Die Kommission hat ihre Vorschläge nicht wortwörtlich an Kryptowährungsunternehmen gerichtet, sondern empfiehlt den Anbietern solcher Dienste, diese Empfehlungen zu berücksichtigen.

EBA berät zu Änderungen der AML- und CTF-Risikofaktoren-Richtlinien gemäß MLD4, um Krypto-Asset-Dienstleister einzubeziehen

Im Mai dieses Jahres veröffentlichte auch die EBA ihre Antwort. Diese Organisation schlägt vor, Transformationen zu den Ansätzen der Verbrauchersorgfaltspflicht einzuführen. Sie schlagen vor, dass die neuen Richtlinien auch für Cryptoassets gelten sollten. Unter den Empfehlungen:

  • Zuordnung von Risikofaktoren unter Berücksichtigung der Besonderheiten von Krypto-Assets;
  • Berücksichtigung solcher Risiken bei der Durchführung von Kreditgeschäften;
  • die Notwendigkeit, sichere Werkzeuge für die Fernanpassung zu verwenden;
  • regelmäßige Überprüfungen aller Kreditinstitute, die in Drittländern registriert sind und mit Kryptowährungsunternehmen zusammenarbeiten;
  • Bereitstellung von Branchenleitlinien zur Klärung von Faktoren, die Betrugsrisiken ergänzen oder verringern können;
  • Empfehlungen zur Risikominderung nach der Einführung strengerer Transaktionsprüfungen.

In ihren begleitenden Pressemitteilungen erklärt die Organisation, dass diese Empfehlungen dazu beitragen werden, den Missbrauch von Krypto-Assets für betrügerische Aktivitäten zu reduzieren.
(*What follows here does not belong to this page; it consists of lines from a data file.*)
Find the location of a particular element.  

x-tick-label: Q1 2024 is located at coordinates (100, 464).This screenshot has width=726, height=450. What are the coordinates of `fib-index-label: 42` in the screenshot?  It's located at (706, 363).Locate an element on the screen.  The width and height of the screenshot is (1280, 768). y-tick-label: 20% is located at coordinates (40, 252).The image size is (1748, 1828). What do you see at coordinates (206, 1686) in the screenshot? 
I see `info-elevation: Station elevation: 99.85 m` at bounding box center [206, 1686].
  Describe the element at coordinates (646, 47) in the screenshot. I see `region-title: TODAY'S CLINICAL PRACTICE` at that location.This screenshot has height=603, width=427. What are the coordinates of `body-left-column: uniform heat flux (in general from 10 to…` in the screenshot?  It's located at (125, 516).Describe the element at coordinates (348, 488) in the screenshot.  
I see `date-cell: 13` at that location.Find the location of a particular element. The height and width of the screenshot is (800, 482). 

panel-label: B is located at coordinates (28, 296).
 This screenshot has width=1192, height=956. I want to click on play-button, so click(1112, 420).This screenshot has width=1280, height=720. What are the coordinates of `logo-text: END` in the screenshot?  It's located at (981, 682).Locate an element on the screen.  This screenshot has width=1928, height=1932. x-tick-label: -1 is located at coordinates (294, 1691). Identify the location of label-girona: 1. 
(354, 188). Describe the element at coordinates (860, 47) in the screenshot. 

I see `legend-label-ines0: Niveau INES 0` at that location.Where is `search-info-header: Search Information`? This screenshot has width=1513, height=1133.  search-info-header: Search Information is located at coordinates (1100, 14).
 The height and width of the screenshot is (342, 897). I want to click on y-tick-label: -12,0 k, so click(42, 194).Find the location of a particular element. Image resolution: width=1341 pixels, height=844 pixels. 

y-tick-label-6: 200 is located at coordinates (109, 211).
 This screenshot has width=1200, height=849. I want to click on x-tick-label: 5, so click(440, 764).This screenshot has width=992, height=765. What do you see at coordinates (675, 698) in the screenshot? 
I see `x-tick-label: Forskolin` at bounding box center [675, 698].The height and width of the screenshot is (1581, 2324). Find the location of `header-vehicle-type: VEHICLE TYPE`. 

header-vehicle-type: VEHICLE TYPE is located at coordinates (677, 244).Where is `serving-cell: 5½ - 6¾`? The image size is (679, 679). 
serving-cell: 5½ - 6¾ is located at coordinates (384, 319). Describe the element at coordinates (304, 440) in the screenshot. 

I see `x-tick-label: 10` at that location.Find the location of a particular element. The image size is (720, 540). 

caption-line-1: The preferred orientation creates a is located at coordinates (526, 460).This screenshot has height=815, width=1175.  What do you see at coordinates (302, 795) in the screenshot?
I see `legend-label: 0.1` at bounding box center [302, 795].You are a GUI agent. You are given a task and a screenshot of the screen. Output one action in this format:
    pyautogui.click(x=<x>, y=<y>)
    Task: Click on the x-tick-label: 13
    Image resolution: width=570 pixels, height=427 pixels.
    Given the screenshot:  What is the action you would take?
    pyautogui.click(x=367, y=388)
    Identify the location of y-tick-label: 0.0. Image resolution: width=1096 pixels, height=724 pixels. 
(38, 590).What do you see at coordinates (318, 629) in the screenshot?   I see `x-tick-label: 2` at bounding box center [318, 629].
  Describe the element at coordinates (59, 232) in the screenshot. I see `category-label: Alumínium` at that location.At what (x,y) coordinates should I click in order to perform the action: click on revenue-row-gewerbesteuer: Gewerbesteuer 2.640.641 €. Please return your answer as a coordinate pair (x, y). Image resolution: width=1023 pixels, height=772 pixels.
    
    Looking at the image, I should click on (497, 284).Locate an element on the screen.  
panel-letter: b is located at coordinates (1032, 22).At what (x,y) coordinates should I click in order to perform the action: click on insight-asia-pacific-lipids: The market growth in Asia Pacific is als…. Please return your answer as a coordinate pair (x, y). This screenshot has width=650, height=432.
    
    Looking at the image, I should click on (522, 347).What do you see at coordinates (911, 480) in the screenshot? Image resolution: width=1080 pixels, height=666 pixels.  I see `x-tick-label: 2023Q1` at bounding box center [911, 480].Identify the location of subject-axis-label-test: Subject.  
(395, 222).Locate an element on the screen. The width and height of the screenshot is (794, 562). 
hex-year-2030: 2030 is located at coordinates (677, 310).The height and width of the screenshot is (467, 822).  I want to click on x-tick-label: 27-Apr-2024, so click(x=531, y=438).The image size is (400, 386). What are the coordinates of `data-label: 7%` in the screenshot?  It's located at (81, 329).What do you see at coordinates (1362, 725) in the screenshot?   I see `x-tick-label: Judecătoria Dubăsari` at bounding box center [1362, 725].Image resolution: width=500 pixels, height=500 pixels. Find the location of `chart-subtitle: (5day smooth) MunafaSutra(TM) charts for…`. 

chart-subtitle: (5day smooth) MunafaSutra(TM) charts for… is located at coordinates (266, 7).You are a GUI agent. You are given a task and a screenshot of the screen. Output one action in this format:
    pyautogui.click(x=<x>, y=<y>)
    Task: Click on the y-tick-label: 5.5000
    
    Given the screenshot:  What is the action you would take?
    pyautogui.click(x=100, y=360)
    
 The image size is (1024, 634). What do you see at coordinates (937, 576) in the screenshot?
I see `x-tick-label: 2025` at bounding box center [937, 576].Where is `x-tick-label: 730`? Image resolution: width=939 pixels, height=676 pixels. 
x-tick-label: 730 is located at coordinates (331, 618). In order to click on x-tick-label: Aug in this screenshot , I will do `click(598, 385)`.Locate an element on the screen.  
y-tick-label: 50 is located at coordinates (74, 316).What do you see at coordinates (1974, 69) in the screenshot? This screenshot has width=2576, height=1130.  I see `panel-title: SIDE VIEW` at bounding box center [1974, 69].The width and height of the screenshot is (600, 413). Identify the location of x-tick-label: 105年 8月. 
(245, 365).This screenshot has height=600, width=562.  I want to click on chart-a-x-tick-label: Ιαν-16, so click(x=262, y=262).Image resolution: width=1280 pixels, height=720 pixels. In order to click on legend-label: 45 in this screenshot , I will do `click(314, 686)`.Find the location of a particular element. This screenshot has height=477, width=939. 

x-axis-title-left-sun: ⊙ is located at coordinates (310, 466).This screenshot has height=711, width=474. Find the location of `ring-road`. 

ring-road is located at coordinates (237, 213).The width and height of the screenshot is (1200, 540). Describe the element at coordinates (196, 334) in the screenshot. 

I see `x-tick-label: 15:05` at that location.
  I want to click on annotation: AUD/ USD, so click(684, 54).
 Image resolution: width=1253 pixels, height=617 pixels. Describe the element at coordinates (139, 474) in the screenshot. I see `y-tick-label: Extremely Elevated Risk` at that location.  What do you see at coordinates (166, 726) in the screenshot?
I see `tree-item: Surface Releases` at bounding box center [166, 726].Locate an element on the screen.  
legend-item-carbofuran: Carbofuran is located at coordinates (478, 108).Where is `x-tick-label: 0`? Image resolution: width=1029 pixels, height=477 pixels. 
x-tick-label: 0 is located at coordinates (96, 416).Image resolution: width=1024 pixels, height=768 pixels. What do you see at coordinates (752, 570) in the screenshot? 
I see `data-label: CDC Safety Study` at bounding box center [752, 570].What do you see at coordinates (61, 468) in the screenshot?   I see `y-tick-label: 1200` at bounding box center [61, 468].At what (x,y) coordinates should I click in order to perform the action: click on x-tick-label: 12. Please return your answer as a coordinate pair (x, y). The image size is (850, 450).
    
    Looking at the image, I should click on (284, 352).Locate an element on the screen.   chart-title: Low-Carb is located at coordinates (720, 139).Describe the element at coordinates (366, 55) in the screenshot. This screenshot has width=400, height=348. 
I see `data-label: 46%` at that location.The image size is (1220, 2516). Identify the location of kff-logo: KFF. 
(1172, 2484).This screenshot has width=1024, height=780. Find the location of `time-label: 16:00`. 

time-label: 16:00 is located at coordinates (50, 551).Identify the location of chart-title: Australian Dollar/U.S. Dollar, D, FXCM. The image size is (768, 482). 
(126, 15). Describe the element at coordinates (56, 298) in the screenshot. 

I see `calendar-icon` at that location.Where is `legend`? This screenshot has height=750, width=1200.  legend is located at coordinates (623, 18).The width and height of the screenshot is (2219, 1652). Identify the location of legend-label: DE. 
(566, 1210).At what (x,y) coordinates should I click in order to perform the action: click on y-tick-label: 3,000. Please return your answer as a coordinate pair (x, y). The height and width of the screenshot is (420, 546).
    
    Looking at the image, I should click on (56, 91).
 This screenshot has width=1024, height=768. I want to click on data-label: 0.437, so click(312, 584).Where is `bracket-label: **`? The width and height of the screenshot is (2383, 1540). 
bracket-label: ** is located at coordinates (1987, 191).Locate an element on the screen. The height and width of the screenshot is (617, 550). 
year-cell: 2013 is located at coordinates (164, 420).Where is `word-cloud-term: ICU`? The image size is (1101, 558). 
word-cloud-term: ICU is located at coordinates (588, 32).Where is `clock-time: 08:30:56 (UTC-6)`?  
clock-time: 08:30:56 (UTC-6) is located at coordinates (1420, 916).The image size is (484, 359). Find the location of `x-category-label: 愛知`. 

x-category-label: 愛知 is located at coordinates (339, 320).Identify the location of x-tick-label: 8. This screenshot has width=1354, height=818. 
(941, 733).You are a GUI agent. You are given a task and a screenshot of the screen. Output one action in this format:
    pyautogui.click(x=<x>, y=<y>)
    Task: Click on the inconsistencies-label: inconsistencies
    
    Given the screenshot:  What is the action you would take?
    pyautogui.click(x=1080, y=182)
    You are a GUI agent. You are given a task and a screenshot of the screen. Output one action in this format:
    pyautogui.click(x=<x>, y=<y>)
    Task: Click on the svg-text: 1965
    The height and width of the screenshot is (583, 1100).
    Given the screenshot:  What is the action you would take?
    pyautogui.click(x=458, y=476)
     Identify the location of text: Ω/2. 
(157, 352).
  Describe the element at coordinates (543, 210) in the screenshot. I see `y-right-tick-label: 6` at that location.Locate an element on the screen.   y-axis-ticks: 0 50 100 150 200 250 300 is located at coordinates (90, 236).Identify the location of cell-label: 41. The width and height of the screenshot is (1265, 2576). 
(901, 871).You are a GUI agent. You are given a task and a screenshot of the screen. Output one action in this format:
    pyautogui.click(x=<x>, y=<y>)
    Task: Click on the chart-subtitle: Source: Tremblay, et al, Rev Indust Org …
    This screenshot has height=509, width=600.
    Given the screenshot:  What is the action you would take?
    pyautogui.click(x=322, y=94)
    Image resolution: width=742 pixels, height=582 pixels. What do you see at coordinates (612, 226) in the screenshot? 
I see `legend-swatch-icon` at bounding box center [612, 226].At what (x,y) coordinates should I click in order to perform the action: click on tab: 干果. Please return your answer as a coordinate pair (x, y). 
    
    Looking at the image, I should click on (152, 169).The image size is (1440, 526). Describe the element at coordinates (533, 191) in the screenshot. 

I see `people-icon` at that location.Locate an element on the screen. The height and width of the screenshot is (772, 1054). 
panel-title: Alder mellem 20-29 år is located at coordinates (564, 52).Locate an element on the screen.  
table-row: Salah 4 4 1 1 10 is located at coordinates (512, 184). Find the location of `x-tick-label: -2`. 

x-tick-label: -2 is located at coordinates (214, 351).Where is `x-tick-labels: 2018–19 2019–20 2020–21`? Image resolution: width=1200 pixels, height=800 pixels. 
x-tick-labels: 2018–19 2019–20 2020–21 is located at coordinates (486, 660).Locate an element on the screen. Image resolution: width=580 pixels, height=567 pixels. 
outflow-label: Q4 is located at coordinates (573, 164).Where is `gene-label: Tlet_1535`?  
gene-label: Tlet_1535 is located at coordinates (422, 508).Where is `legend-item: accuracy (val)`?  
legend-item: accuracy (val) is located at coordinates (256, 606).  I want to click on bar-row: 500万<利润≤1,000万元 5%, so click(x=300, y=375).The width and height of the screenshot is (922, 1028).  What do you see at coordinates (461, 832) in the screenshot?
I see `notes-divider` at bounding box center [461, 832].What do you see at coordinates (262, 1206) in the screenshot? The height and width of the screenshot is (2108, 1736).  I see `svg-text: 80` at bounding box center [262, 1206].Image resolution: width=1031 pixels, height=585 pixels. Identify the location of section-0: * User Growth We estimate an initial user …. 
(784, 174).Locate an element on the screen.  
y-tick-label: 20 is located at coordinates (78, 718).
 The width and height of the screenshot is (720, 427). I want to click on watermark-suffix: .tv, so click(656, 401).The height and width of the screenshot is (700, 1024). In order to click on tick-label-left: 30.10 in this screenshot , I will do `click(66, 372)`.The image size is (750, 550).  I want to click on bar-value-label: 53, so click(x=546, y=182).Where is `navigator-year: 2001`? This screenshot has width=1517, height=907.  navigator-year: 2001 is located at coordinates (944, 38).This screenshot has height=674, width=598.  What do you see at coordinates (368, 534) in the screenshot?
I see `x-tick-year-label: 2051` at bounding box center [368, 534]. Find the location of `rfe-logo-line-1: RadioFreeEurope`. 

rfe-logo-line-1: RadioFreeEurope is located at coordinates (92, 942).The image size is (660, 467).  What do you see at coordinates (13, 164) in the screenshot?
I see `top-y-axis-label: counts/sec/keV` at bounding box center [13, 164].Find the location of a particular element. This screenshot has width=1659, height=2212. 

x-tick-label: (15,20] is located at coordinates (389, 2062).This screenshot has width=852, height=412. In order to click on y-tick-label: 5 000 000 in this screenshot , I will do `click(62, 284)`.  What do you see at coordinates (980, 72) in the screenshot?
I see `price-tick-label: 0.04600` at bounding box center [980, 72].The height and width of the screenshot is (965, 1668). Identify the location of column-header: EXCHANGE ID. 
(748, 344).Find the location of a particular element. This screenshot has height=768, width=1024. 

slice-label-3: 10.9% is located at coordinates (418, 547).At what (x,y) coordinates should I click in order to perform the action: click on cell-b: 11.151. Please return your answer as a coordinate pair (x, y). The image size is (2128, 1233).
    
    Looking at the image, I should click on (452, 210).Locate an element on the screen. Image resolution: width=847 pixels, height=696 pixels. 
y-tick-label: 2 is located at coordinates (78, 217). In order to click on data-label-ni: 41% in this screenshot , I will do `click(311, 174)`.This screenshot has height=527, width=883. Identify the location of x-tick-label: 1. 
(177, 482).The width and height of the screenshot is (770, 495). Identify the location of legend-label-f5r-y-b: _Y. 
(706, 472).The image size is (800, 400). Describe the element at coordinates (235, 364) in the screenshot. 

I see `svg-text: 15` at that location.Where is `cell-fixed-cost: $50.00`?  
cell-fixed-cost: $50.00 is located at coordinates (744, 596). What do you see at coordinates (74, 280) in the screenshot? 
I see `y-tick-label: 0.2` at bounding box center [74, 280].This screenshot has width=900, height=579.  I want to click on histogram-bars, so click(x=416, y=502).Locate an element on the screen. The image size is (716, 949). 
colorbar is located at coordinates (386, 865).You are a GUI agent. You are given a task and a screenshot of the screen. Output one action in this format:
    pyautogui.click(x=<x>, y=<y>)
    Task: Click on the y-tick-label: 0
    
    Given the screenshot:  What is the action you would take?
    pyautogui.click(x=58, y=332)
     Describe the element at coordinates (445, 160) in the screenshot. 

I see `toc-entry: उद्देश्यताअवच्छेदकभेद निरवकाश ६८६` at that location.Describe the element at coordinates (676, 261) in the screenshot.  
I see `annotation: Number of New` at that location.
Europäische Kommission ändert Liste der Drittländer mit hohem Risiko gemäß MLD4

Zusätzlich zu den oben genannten Empfehlungen verschiedener Kommissionen und Institutionen hat die EG eine delegierte Verordnung erlassen. Sie ändert die Liste der Drittländer, die Mängel bei der Bekämpfung von Geldwäsche und Betrugsbekämpfung aufweisen. Insbesondere:

  • Nigeria und Südafrika zur Liste hinzugefügt;
  • Kambodscha und Marokko aus der Liste entfernt.

Diese Verordnung wird dem EU-Rat und dem Europäischen Parlament zur Prüfung vorgelegt. Wenn die Behörden diesen Änderungen nicht widersprechen, werden sie nach 20 Tagen ab dem Datum der Veröffentlichung im Amtsblatt der EU wirksam.